After becoming a priest at Santa Lucia della Chiavica, Raffaello Magiotti was invited to accompany Cardinal Sacchetti to Rome around 1630 as his houseguest. At Rome, Magiotti became well known as a scholar in mathematics, law, medicine, theology, and letters. His wide culture secured for him an appointment as scrittore in May 1636 on the scholarly staff of the Vatican Library with a salary of 200 scudi a year. Although Galileo, with whom he maintained a lively correspondence, and Castelli wished to nominate him (1638-1640) for the chair of mathematics at Pisa, Magiotti refused to leave the congenial intellectual life of Rome, where he died in 1656 of the plague.
It was probably Magiotti who, stimulated by Galileo’s treatment of siphons in the Two New Sciences (1638), encouraged acquaintances at Rome to experiment further on siphons and the vacuum. At any rate, Magiotti was present at an experiment that was devised and staged at Rome by Berti, probably in 1640, but definitely at some time between December 1638 and 2 January 1644. From the description thereof left by Magiotti and other eyewitnesses, this experiment resembled the later “barometric” experiment performed by Torricelli in 1643–1644, although it is not clear whether Berti was trying to demonstrate air pressure. In a letter addressed to Marin Mersenne some years later (12 March 1648) Magiotti says that he had earlier forwarded news of the Berti experiment to Torricelli and had suggested that the use of a liquid such as seawater, which would be heavier than the plain water used by Berti, would make a significant difference in the result. “They [Torricelli and Viviani] then carried out experiments and eventually arrived at [the use of] mercury.”

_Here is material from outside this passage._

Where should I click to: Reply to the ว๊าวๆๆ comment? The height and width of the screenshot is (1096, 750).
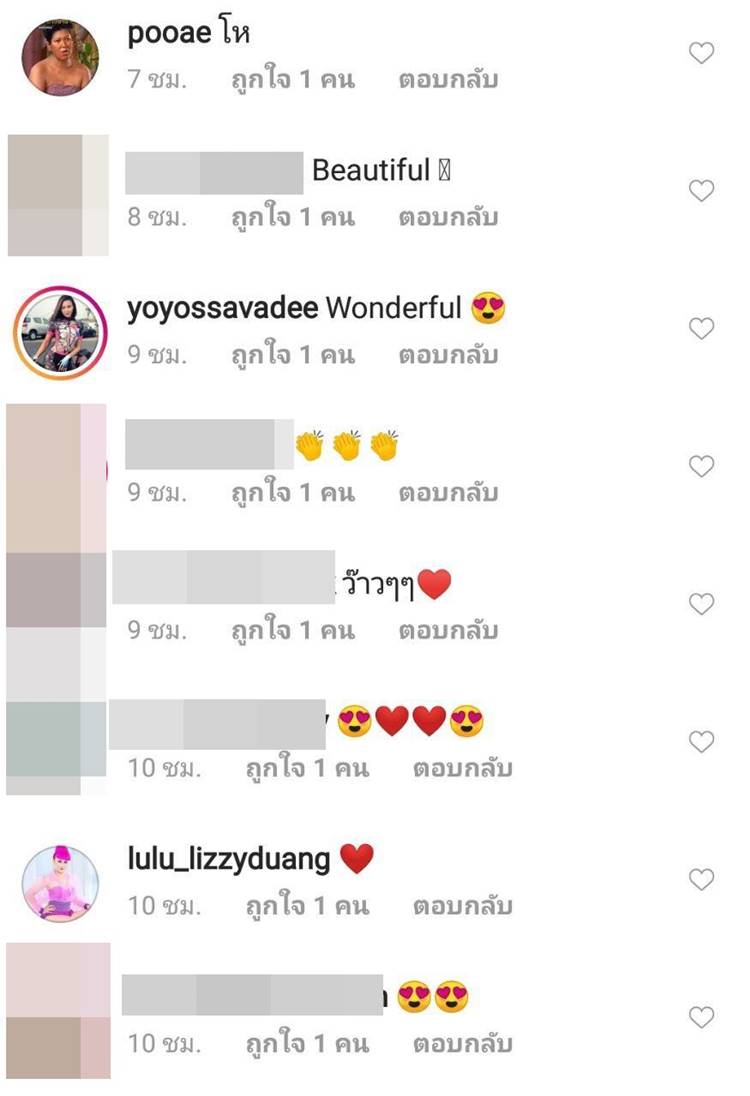click(x=448, y=630)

In the field of hydrodynamics, Torricelli openly acknowledged the aid of Magiotti. According to Torricelli’s theory of flow (1643), the mean velocities of a liquid flowing out of the bottom outlet of a vessel are proportional to the square root of the head pressure, that is, the column of liquid above the outlet. This hypothesis was borne out experimentally by Magiotti who then determined the rate of flow through various sizes of openings. Magiotti thus anticipated by nearly thirty years the similar experiments of Edme Mariotte (1673). (Not surprisingly Torricelli greatly admired Magiotti and sought the priest’s approval of his work on solid cycloids.)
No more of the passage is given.